4. Acknowledge Your Feelings & Experience
“In a time of deceit, telling the truth is a revolutionary act.” — George Orwell
Finally, when engaging in conversations about race, it is essential to reflect on your own life experience. If having a race conversation at work makes you want to run screaming, acknowledge that feeling. If you feel like things are fine and this topic is fake news, recognize that feeling. If kneeling for the national anthem upsets you more than kneeling on a man’s neck, acknowledge that feeling. How you feel is valid and worth exploring and understanding. Your emotions and opinions are data. Until this issue of equality and justice has made the long journey from your head to your heart, your impact will be minimal. How you feel is valid and worth exploring and understanding.
QUESTIONS TO CONSIDER:
When/Where have you seen racial bias show up in the workplace?
When / where have you seen racial bias show up in broader society (i.e., health care, employment, education, wealth/economics, leadership, policing? Etc.)
How can you be aware of these biases and injustices at work, at conferences, in meetings with clients, in our schools, homes, and neighborhoods?
How can you leverage your networks, influence, power, privilege to champion this cause?
What personal feeling comes up for you that you need to acknowledge or seek support in processing?

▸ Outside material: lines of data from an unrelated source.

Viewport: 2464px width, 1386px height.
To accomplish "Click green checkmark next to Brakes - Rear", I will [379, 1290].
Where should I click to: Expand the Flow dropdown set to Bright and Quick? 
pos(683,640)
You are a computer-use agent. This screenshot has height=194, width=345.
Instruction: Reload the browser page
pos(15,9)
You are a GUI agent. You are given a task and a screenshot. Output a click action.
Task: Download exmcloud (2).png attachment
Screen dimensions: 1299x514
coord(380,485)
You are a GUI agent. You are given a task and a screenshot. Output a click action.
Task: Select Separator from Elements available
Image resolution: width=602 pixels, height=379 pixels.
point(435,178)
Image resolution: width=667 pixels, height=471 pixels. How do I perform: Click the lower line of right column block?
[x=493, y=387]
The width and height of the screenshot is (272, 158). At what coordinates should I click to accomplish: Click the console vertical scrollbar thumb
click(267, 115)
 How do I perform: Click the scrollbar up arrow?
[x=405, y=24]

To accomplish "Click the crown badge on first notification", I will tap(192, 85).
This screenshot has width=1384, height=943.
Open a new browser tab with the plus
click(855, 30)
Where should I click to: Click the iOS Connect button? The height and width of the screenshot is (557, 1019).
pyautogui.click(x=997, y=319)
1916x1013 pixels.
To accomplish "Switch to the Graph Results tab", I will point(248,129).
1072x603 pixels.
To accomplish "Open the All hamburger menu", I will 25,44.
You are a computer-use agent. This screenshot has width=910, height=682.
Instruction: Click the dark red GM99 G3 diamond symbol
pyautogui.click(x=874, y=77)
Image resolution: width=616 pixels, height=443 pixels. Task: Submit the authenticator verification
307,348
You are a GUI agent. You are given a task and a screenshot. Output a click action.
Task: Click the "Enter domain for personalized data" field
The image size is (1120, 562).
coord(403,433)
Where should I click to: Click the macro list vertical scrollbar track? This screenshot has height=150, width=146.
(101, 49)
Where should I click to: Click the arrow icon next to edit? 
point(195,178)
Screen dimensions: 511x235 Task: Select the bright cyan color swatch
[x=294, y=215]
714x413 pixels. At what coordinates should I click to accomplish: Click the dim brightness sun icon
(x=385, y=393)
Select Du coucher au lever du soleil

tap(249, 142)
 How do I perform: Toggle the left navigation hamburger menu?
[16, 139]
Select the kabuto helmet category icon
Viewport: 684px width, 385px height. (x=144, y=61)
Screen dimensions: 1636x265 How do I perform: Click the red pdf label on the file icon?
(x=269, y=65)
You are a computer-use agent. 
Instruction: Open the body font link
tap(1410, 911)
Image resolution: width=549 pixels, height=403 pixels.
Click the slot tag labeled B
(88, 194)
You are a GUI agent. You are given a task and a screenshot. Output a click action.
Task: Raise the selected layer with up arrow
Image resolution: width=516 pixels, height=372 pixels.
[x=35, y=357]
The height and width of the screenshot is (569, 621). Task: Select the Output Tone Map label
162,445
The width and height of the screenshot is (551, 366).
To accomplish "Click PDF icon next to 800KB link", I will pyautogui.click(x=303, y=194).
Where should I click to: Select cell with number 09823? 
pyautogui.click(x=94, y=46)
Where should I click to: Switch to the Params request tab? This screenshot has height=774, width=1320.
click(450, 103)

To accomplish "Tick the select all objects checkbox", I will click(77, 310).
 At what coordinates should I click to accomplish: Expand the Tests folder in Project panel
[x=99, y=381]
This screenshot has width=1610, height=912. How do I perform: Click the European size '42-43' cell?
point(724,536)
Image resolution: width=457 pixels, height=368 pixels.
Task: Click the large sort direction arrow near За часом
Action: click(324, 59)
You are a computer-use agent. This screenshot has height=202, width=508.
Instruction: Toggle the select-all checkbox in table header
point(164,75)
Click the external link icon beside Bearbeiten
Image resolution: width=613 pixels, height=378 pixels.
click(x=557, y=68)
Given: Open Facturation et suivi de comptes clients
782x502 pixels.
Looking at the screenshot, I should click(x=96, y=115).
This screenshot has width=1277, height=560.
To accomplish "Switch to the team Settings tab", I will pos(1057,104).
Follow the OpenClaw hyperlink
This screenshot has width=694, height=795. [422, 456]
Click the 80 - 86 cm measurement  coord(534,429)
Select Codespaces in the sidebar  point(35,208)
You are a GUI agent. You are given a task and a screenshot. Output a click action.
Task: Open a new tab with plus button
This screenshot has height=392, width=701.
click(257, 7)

Take heart. You are not alone in your hesitation to engage in racial conversations at work. Just like physical fitness and getting into shape, talking about race requires practice, consistency, and tolerance for discomfort. Practice makes progress.
1 L. Quillian, D. Pager, O. Hexel, et al., “Meta-Analysis of Field Experiments Shows No Change in Racial Discrimination in Hiring Over Time,” Proceedings of the National Academy of Sciences 114, no. 41 (September 2017): 10870–10875; M. Hernandez, D.R. Avery, S.D. Volpone, et al., “Bargaining While Black: The Role of Race in Salary Negotiations,” Journal of Applied Psychology 104, no. 4 (April 2019): 581–592; T.H. Cox and S.M. Nkomo, “Gender Differences in the Upward Mobility of Black Managers: Double Whammy or Double Advantage?” Sex Roles 21, no. 11–12 (December 1989): 825–839; and K.A. Couch, R. Fairlie, and H. Xu, “Racial Differences in Labor Market Transitions and the Great Recession,” in “Transitions Through the Labor Market: Work, Occupation, Earnings and Retirement,” eds. S.W. Polachek and K. Tatsiramos (Bingley, United Kingdom: Emerald Publishing, 2018).